(Sprawdź zrozumienie)
**1)** Oceń, czy każde z poniższych zdań zgadza się z tekstem o próbie wysadzenia bankomatu, i przy każdej odpowiedzi „tak” lub „nie” przytocz dosłownie rozstrzygające słowa tekstu. (a) W bankomacie znajdowało się 759 tysięcy 200 zł. (b) Złodziei spłoszył policjant. (c) Policjanci znaleźli na miejscu dynamit używany w górnictwie i budownictwie.
**2)** Napisz dalszy ciąg tekstu o próbie wysadzenia bankomatu we Wrocławiu, zaczynając od miejsca, w którym tekst się kończy.

(Tekst)
┄┄┄┄┄┄
Próbowali wysadzić górniczym dynamitem bankomat z prawie 800 tys. zł. Dwaj włamywacze spłoszeni przez ochroniarza, uciekli, lecz zostawili ślady. Wpadli w ręce policji. Usłyszeli zarzuty i trafili do aresztu – poinformowała Prokuratura Krajowa. Śledczy sprawdzą też czarny rynek, na którym przestępcy zaopatrują się w materiały wybuchowe używane między innymi w kopalniach.
We Wrocławiu złodzieje próbowali wysadzić bankomat, w którym było 759 tysięcy 200 zł. Zostali jednak spłoszeni przez pracownika ochrony. Do wysadzenia urządzenia zamierzali użyć 335 gramów materiału wybuchowego oraz instalacji zapalnikowej.
Policjanci, którzy przyjechali na miejsce znaleźli dynamit używany w górnictwie oraz budownictwie. Zabezpieczyli również liczne przedmioty, w tym ze śladami linii papilarnych.
┄┄┄┄┄┄
(Materiał)
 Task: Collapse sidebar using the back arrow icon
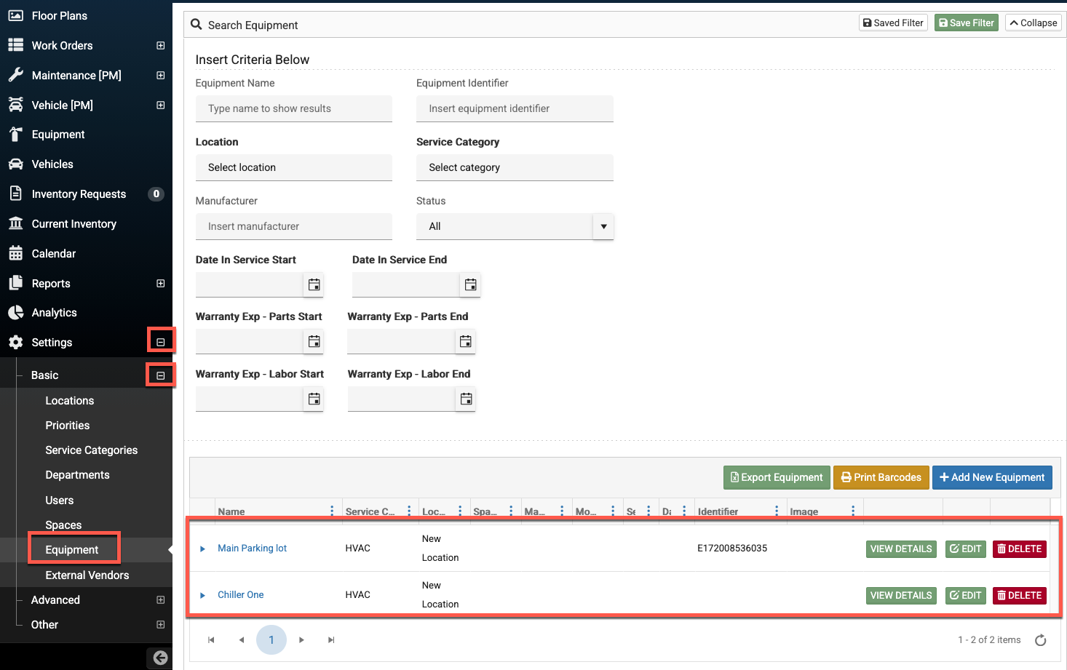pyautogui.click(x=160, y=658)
┄┄┄┄┄┄
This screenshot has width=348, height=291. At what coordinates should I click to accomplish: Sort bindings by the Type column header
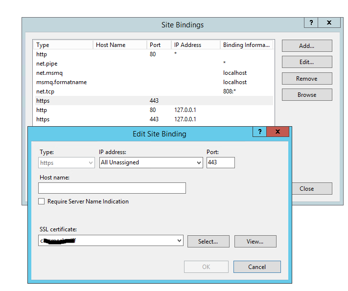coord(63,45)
┄┄┄┄┄┄
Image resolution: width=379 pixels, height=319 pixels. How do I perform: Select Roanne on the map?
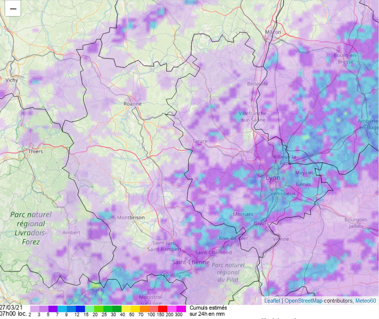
┄┄┄┄┄┄
(Oczekiwane odpowiedzi)
**1)**
(a) Tak: „w którym było 759 tysięcy 200 zł”.
(b) Nie: „Zostali jednak spłoszeni przez pracownika ochrony”.
(c) Tak: „znaleźli dynamit używany w górnictwie oraz budownictwie”.

**2)**
Przedmioty zostały poddane badaniom przez biegłych z zakresu genetyki oraz daktyloskopii. Specjaliści wyodrębnili ślady biologiczne, na podstawie których ustalili materiał DNA. Podejrzani wpadli w ręce policji. Okazało się, że na przedmiotach pozostawionych na miejscu zdarzenia było ich DNA. Ponadto w mieszkaniu jednego z nich ujawniono kolejne materiały wybuchowe.
Prokurator Dolnośląskiego Wydziału Zamiejscowego Departamentu do Spraw Przestępczości Zorganizowanej i Korupcji Prokuratury Krajowej we Wrocławiu przedstawił zatrzymanym zarzuty dotyczące usiłowania włamania do bankomatu przy użyciu materiałów wybuchowych. Grozi im za to do 10 lat więzienia.
Z uwagi m.in. na obawę matactwa oraz grożącą podejrzanym surową karę na wniosek prokuratora sąd zastosował wobec podejrzanych areszt na 3 miesiące.